I don’t think there’s anything supernatural to tarot card reading, though. The more I do it, the more I’m convinced it’s pretty ordinary. But I say that with a huge caveat–and that caveat being that I do think there are a lot of very ordinary experiences that people regularly have that are right now dismissed as being impossible, but will probably, in the future, seem mundane.
Like, to go back to the “illusions” we talked about earlier in the week–the people who see their dead loved ones at the moment of that loved one’s death. For me, that doesn’t even have to be about a ghost or the afterlife or whatever. I think it’s clear that we are connected to each other in ways we don’t yet have science-y explanations for–especially because we are so committed to believing ourselves to be autonomous individuals, to understanding ourselves as such–and that when that connection is broken, as it is at death, sometimes we have knowledge of that break. Our minds might process that knowledge through the “illusion” of that person calling out to us or appearing before us or whatever–that might be the part of the thing that is up for all kinds of cultural biases and “supernatural” explanations.
But that you might know the instant the person who stirred to life in your body dies?

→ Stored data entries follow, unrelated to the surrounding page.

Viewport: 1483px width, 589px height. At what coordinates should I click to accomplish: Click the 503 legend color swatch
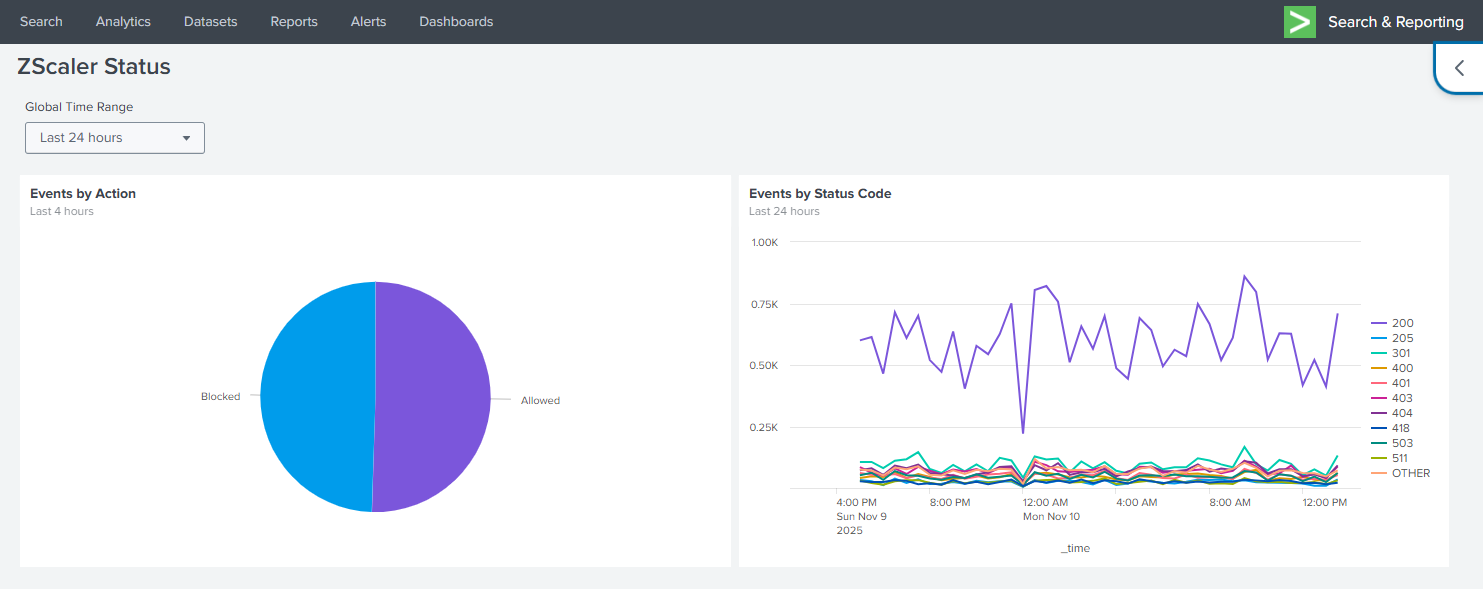coord(1378,443)
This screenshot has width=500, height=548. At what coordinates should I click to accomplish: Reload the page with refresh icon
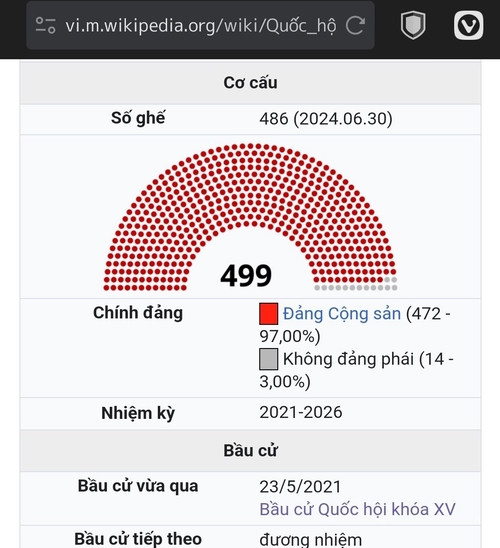[x=355, y=26]
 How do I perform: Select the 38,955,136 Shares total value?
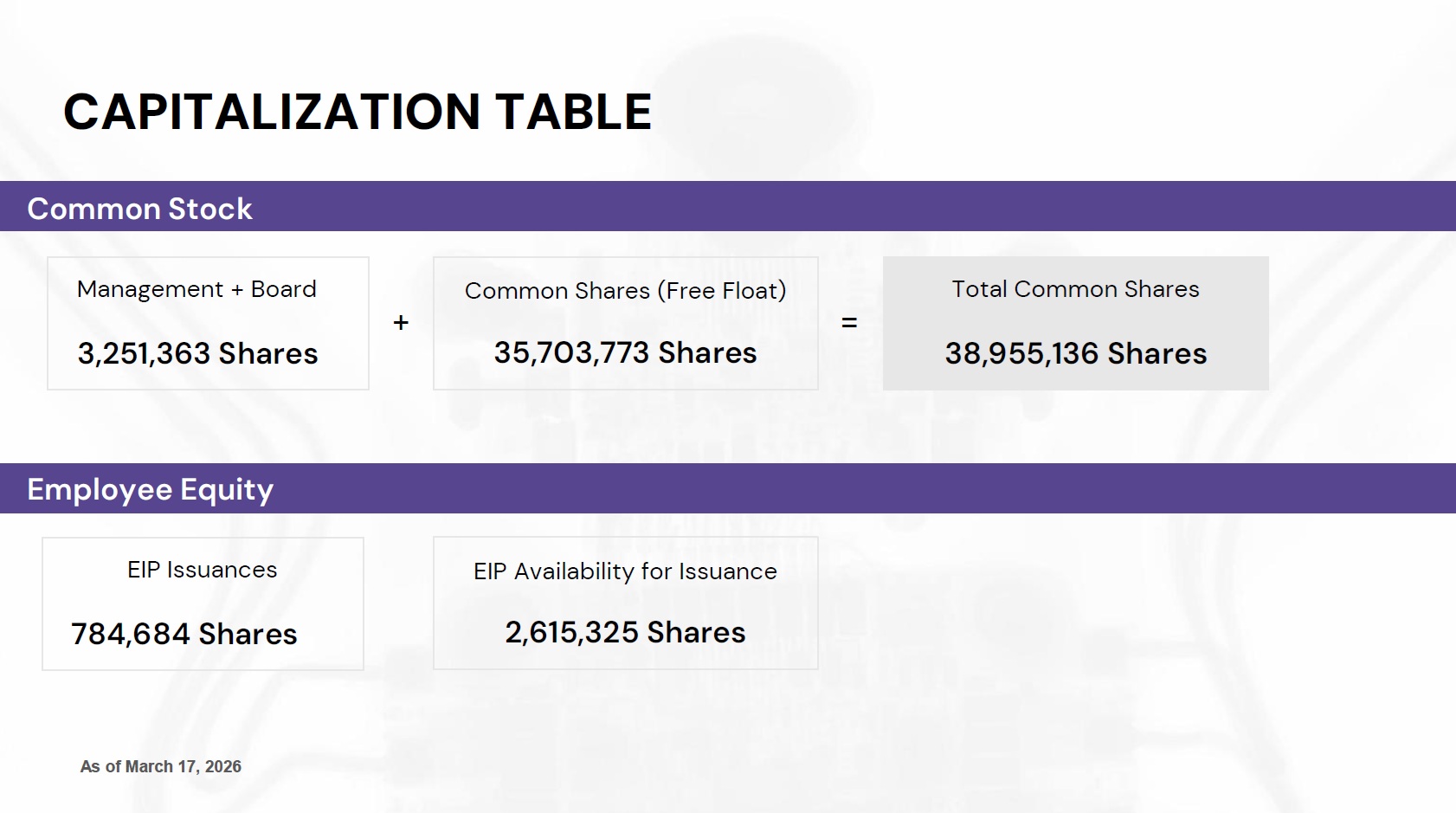[x=1075, y=353]
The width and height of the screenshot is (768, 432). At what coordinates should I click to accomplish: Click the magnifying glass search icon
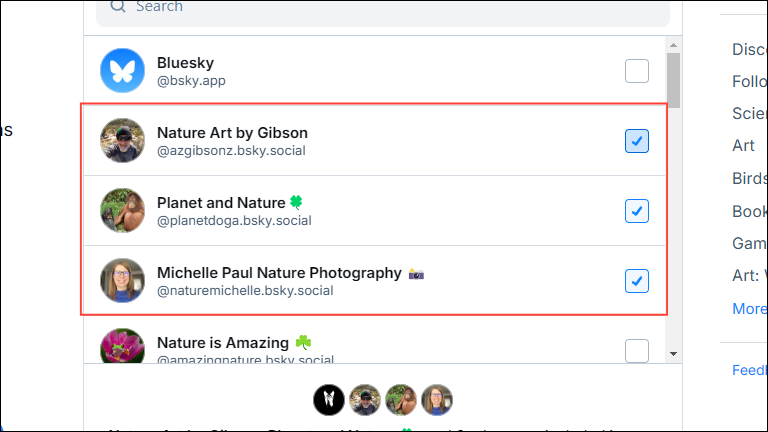(118, 6)
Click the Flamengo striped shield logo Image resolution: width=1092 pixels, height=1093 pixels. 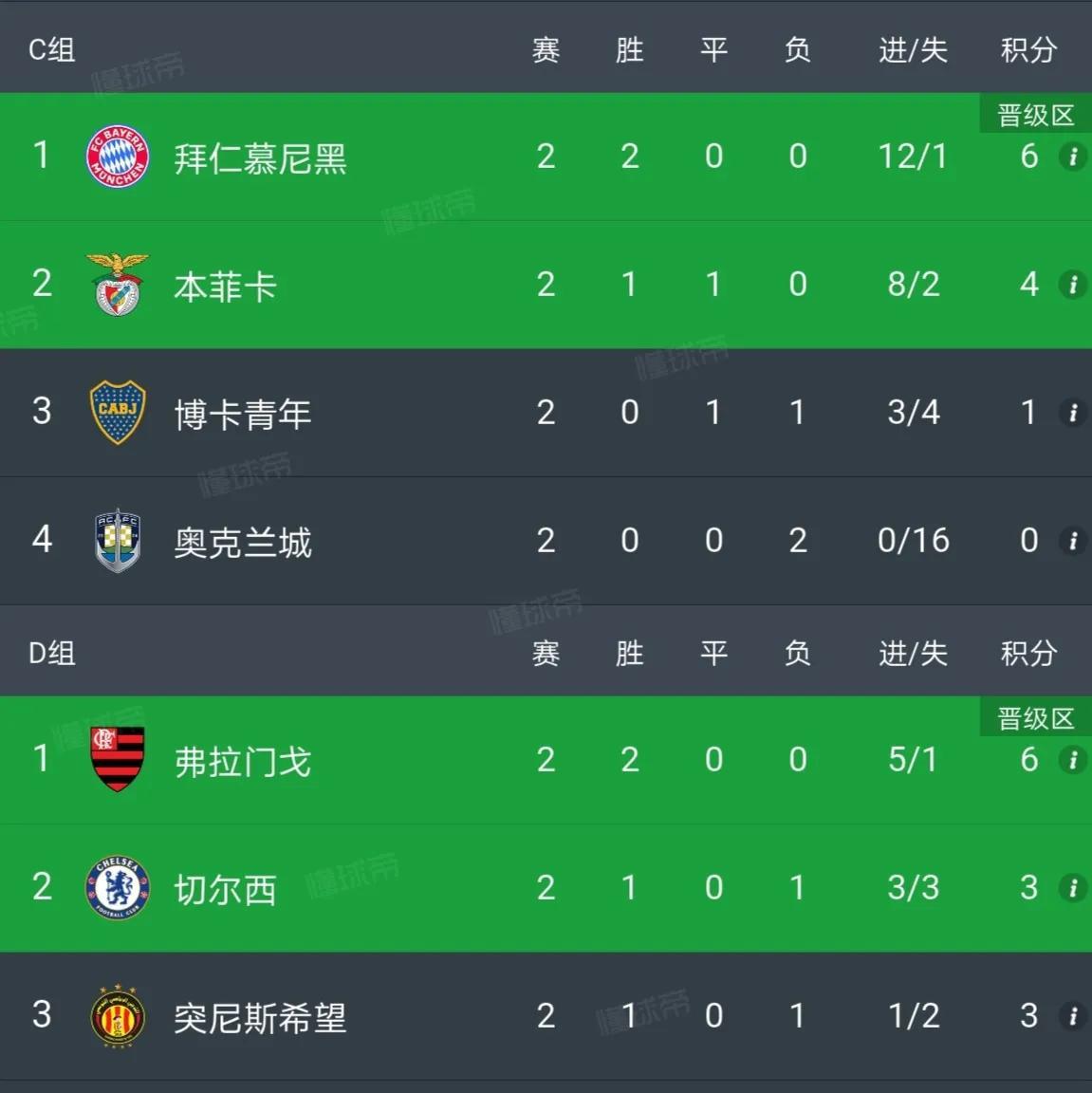click(118, 759)
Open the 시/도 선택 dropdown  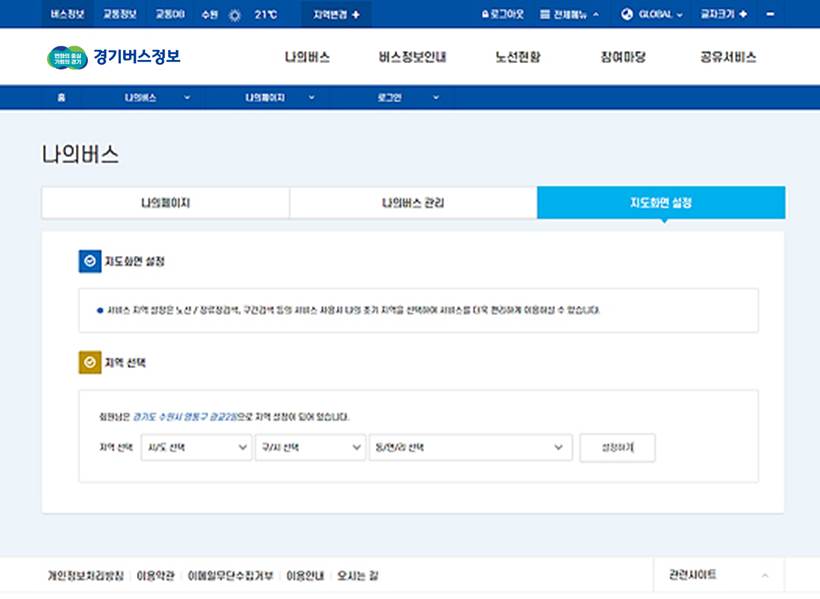[195, 448]
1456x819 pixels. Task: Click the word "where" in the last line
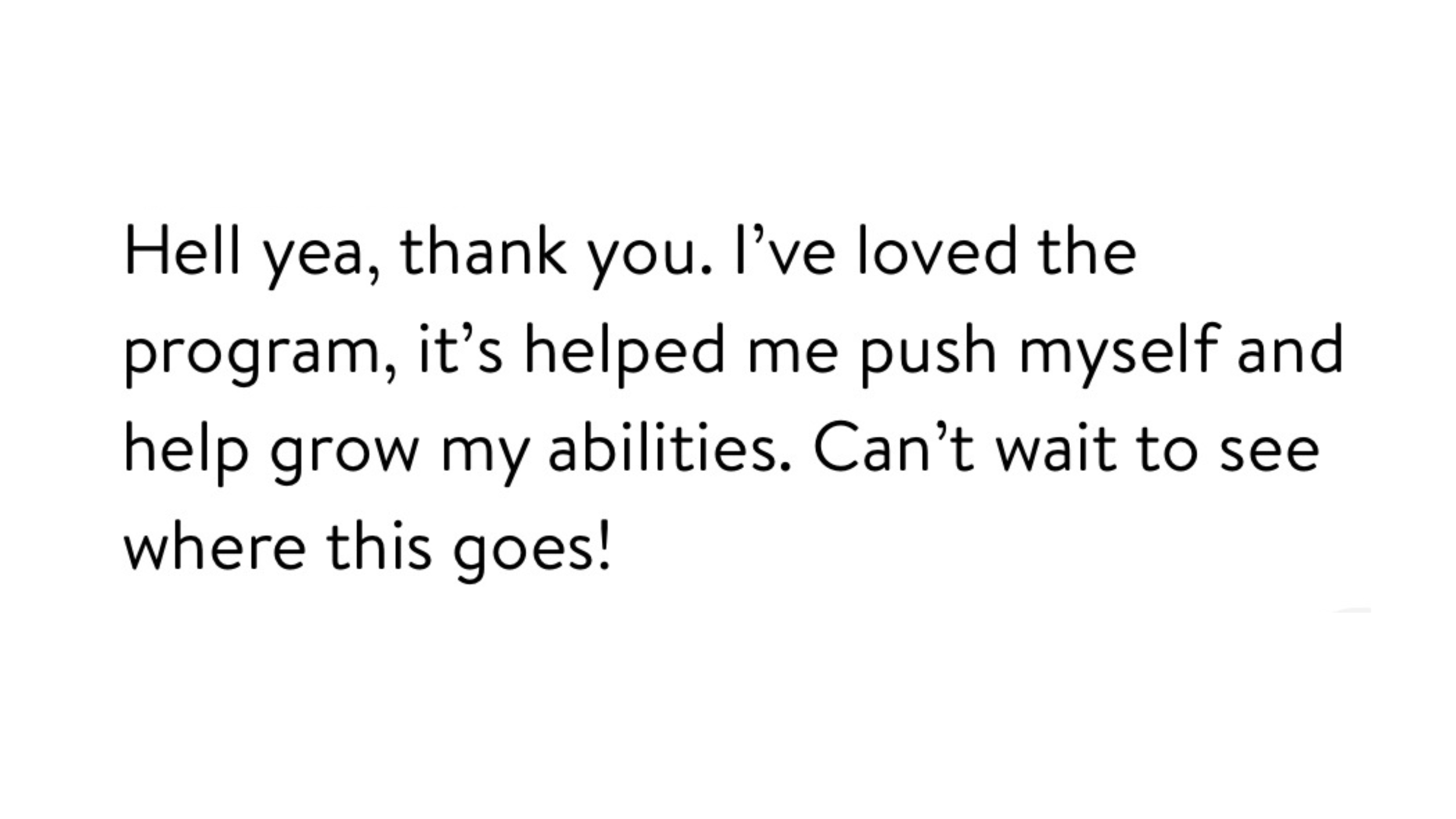pyautogui.click(x=215, y=545)
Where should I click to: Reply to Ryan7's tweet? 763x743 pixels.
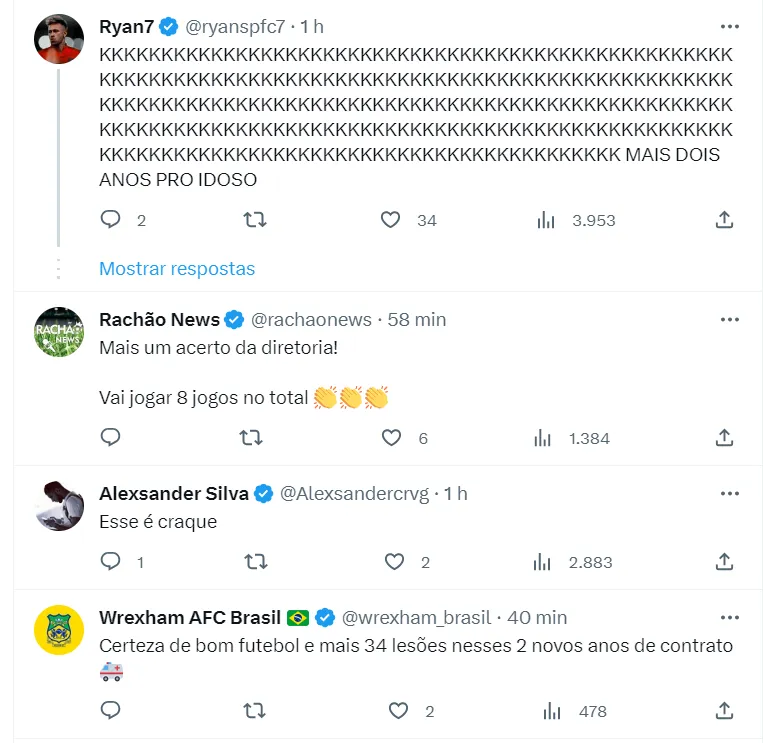point(111,220)
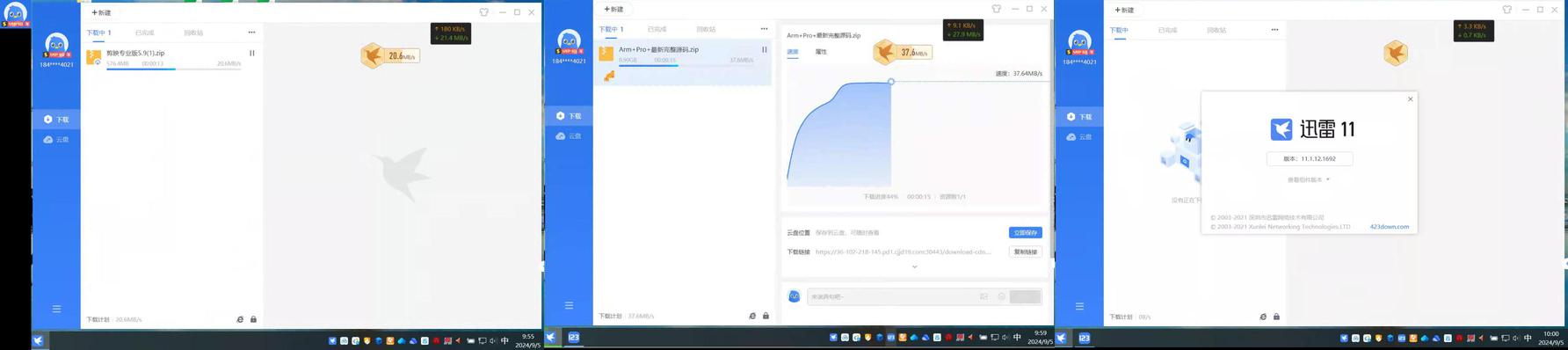Click the orange accelerate icon under Arm+Pro task
The width and height of the screenshot is (1568, 350).
click(608, 76)
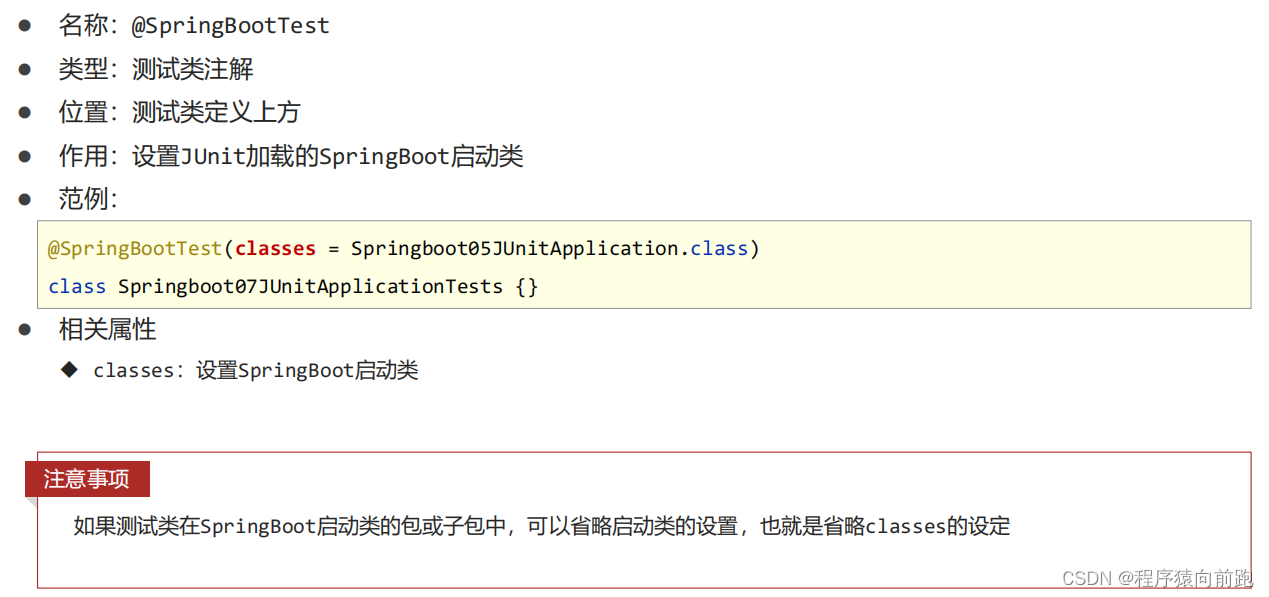Click the 测试类定义上方 text
Image resolution: width=1269 pixels, height=597 pixels.
point(216,112)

It doesn’t seem far-fetched to me.
And when I see that Swedish scientists are able to make people think they are in someone else’s body, I pay attention. Not because it’s an interesting “illusion,”–and I hate that word, with it’s underlying hint of “all in your head, just made up”–but because it tells us something about how human consciousness can work. We assume that the mind is in the body, but where, exactly is it?
Do you need a body to have a mind–some kind of consciousness? How many bodies are necessary? Could your mind connect you to more than one body? Could you have more than one mind in a body? Are those scientists creating the illusion of moving a mind into another body, or have the developed a way to trick the mind into revealing how it connects to other minds?
I mean, just for a second, think about this. Swedish scientists were able to make a person feel that she had switched bodies with another human being, merely by submerging her in his experiences–showing her the world through a camera that broadcasts his perspective. And we marvel as if this is something new.
And yet, did we not already know this?
I was thinking again of that guy with the MTSU researcher–his powerful need to know that his grandmother (however many greats) was real and how touching the doorframe of her slave cabin was what did it, that he could put his hand where she would have put her hand and see what she saw.
We already know what the Swedish researchers have told us–that seeing what you see can connect me so deeply to you that the lines between us are blurred.
I think a similar thing happens when you read tarot for someone–that the line gets blurred. I can tell you what you need to hear not because I have great psychic powers or because I’m a con artist or because you’re a rube, but because we, all people, have all these ways of communicating with each other, not just through words, but through body language and through mindset and through ways we probably haven’t even begun to define or study, but ways I think are probably as ordinary as they get.
Anyway, I was thinking about that because I just discovered Mary K. Greer’s Tarot Blog and I’m really enjoying it.